Wśród tych róznorodnych zajęć, znalazł jeszcze Arcybiskup chwile do prac literackich. Co rok ukazywały się jego twory. Wyjątki z «Legend», opowieści czerpanych z Pisma św., z dziejów Kościoła, kraju, wydanych w Wilnie w 1843 roku, przedostały się do elementarzy i podręczników szkolnych, jako cenne wzory stylu. «Teka Rozmaitości» wydana w 1845 r., podała publiczności zbiór krótkich szkiców, z których jeden: «Życie mojej matki» wzruszyć może czytelnika swą rzewną opowieścią o szeregu poświęceń macierzyńskich i ciężkiej niedoli lat dziecinnych. W 1846 roku ukazał się poemat religijny, osnuty na tle opowiadań apokryficznych Ewangelii, pod tytułem «Dzieciątko Jezus», a także powieść pod tytułem: «Rachel».
Troskliwość o prawdziwy rozwój umysłów młodzieży, na którą w swoim czasie wielki wpływ wywierał Trentowski, pobudziła ks. Hołowińskiego do wydania rozprawy «O stosunku bezpośrednim filozofii do religii i cywilizacyi naszej».
Wszystkie te powyżej wspomniane prace łącznie z tłómaczeniem z greckiego: «<Obraz Cebesa i doręcznik Epikteta» wydaniem w 1845 r., razem wyszły z druku w 2 tomach w Wilnie w 1848 roku pod tytułem: «Pisma Żegoty Kostrowca».
Lecz na tem jeszcze nie koniec literackiej działalności Arcybiskupa Hołowińskiego. Pisał on jeszcze w zakresie czysto kościelnym, a choć śmierć nie pozwoliła mu ogłosić tych prac drukiem, wyszły one w Krakowie: «Kazania niedzielne, świąteczne i pogrzebowe oraz allokucye, miane w Petersburgu», «Hymny kościelne» w 1857 r. «Homiletyka» w 1859.

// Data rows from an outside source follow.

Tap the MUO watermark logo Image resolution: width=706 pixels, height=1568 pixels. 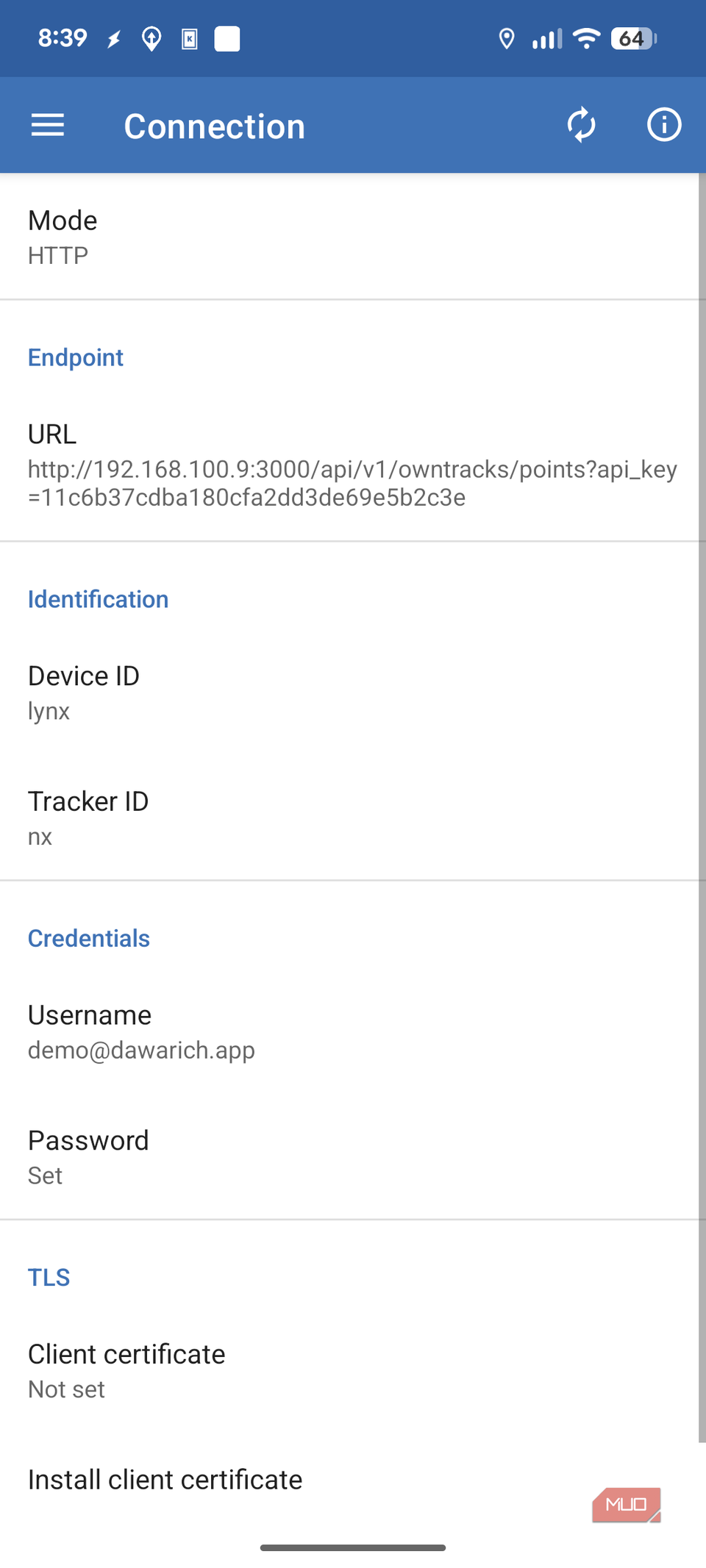(627, 1505)
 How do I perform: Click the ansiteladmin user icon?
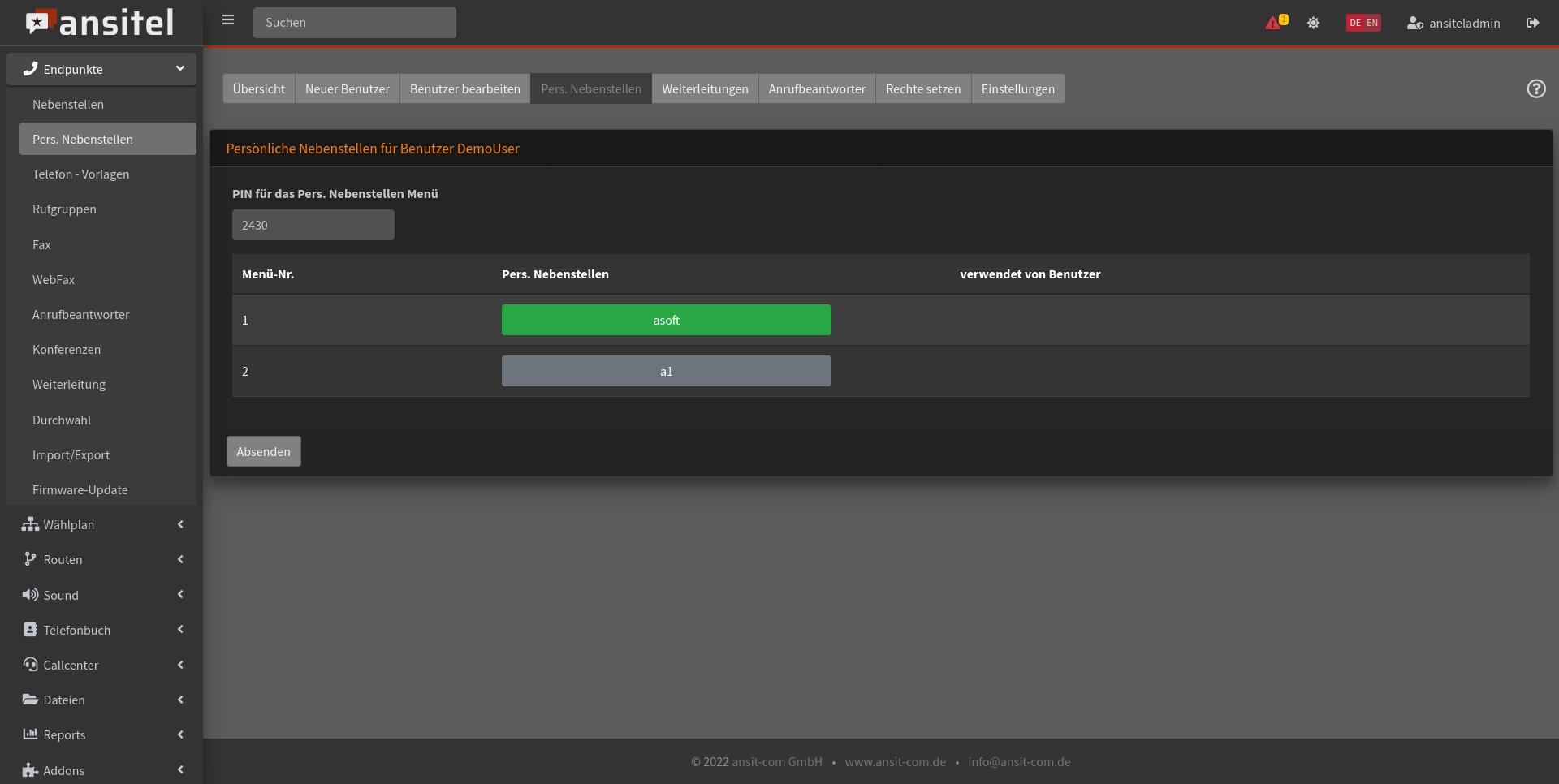point(1414,23)
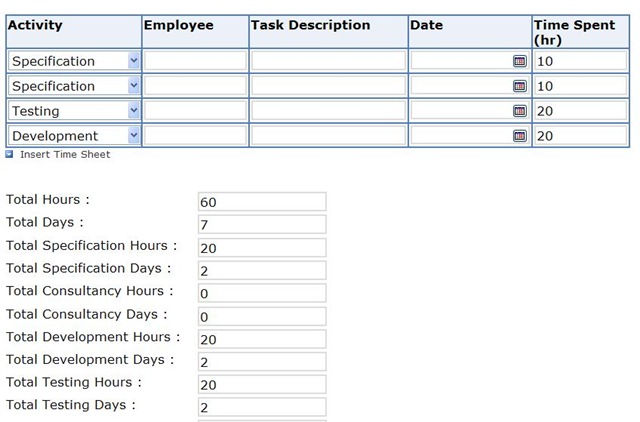640x422 pixels.
Task: Open the Development activity dropdown
Action: point(134,136)
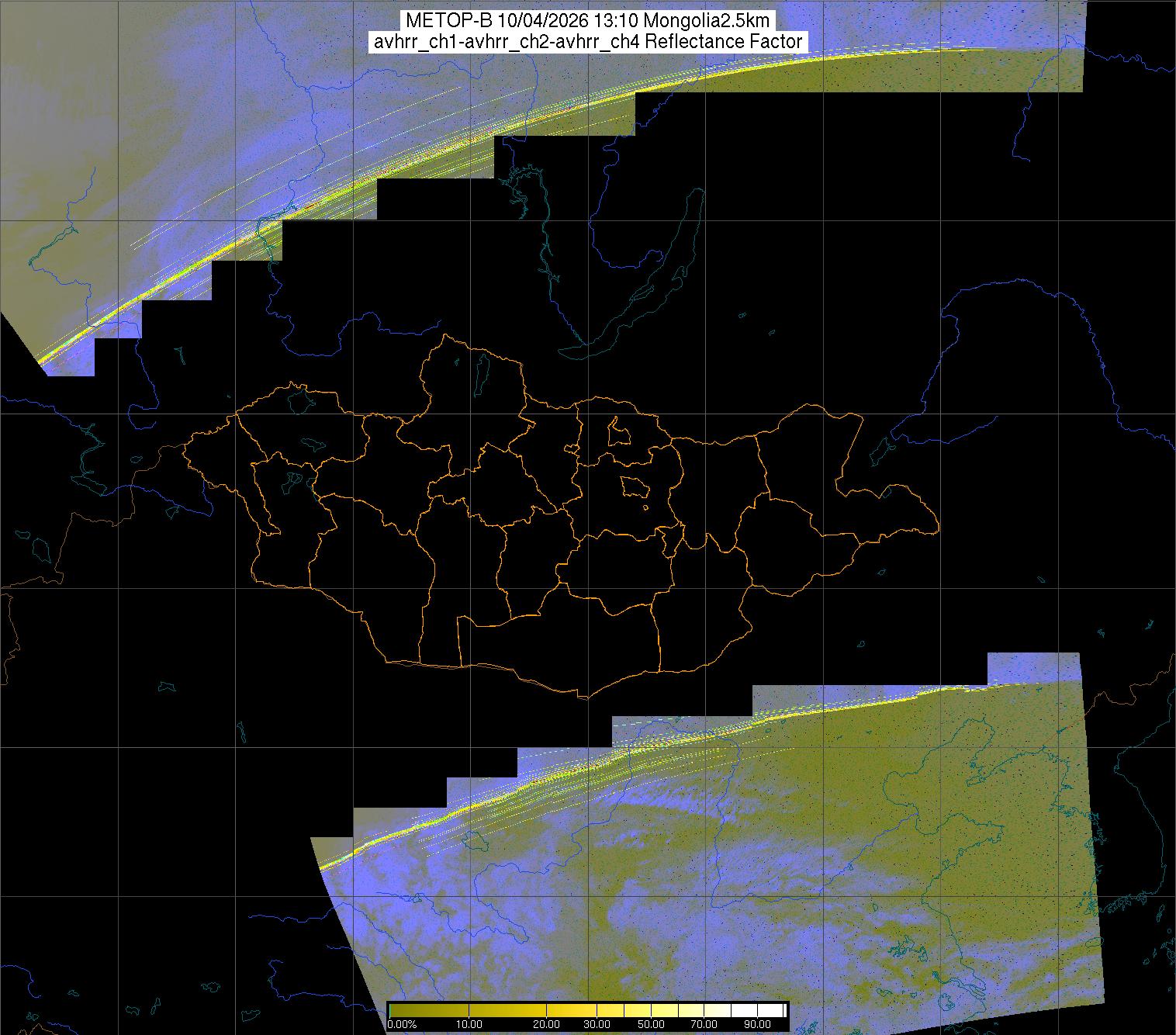
Task: Click the 0.00% label on the color scale
Action: [x=402, y=1025]
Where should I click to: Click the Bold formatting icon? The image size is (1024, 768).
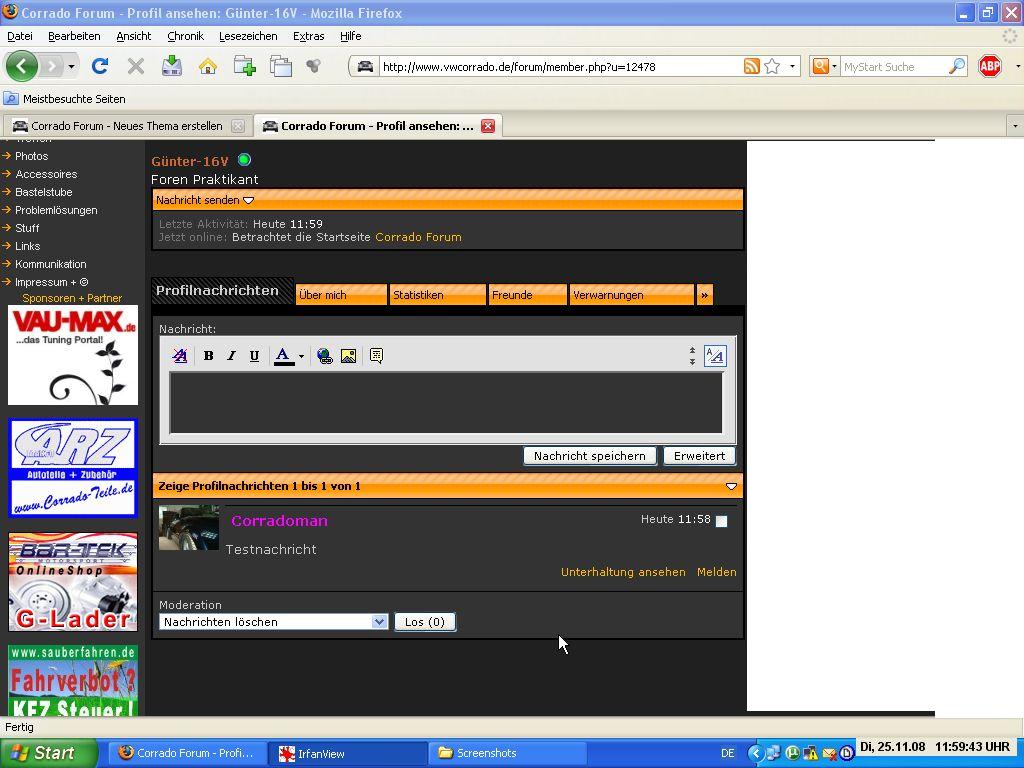coord(208,356)
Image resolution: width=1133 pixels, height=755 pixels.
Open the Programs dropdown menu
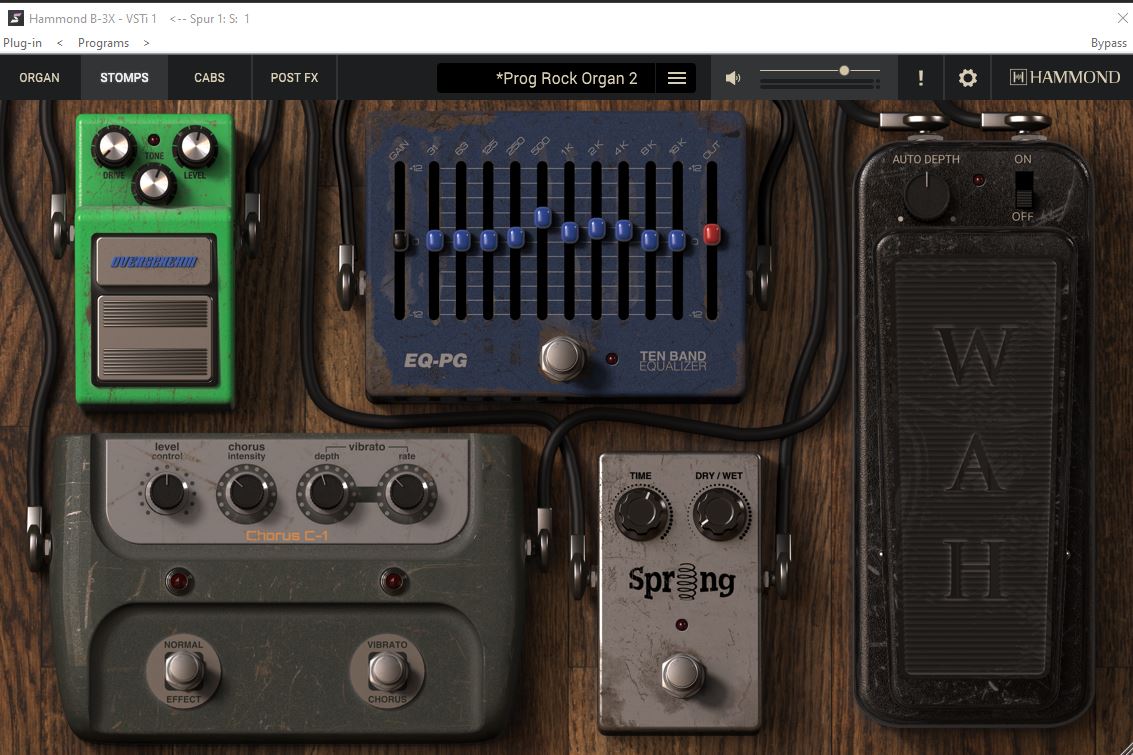coord(103,43)

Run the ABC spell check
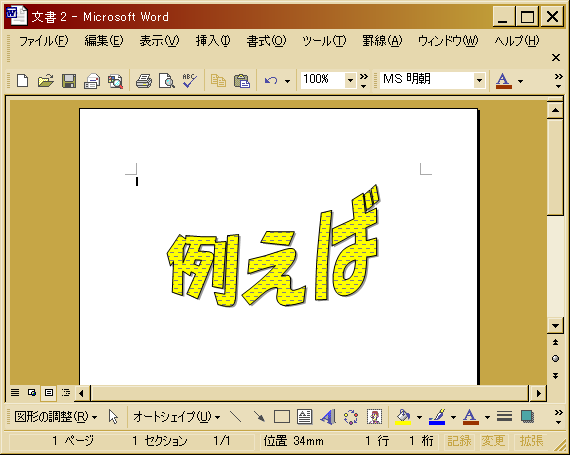point(190,80)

Jako pasterz, ks. Arcybiskup nie poprzestawał tylko na rządzeniu. Wzorem Apostołów pragnął sam nauczać, często też wierni mieli sposobność słuchania swego metropolity w kościele, gdy z namaszczeniem, lecz prostotą z kazalnicy wykładał prawdy Wiary.
Rozpatrując się w tej wielostronnej działalności ks. Hołowińskiego, niepodobna nie przyjść do wniosku, że tak mógł pracować tylko człowiek, co poświęcił w zupełności całego siebie dla ideałów. Żadnego wytchnienia, żadnych rozrywek i przyjemności osobistych! Skutki tej nieustannej pracy poczęły się odbijać na usposobieniu i organizmie Arcybiskupa. — Szukający towarzystwa ludzi w Kijowie, później od niego stronił; wreszcie wyczerpany, wątły z natury organizm, począł wypowiadać służbę. W lutym 1855 r. zapadł ks. Hołowiński silnie na zdrowiu; żadne środki kuracyjne nie przynosiły poprawy, każdy miesiąc zbliżał smutny koniec. Mimo jednak cierpień, nie przerwał Arcybiskup swej pracy. Chcąc dać Kościołowi nowego wiernego sługę, wśród dokuczliwych bólów wyświęcił na kapłana wychowańca Akademii, ks. Felińskiego i miał do niego podniosłą przemowę. — Ale to już ostatni wysiłek. Dnia 17 Października, domowy lekarz, Mianowski, późniejszy rektor szkoły głównej, oznajmił, iż choroba jest śmiertelną. Ze spokojem wezwał Hołowiński młodzież akademicką, pożegnał ją i pobłogosławił. Na łożu śmierci nie opuściła go troska o to, co umiłował, czemu całe życie swe poświęcił».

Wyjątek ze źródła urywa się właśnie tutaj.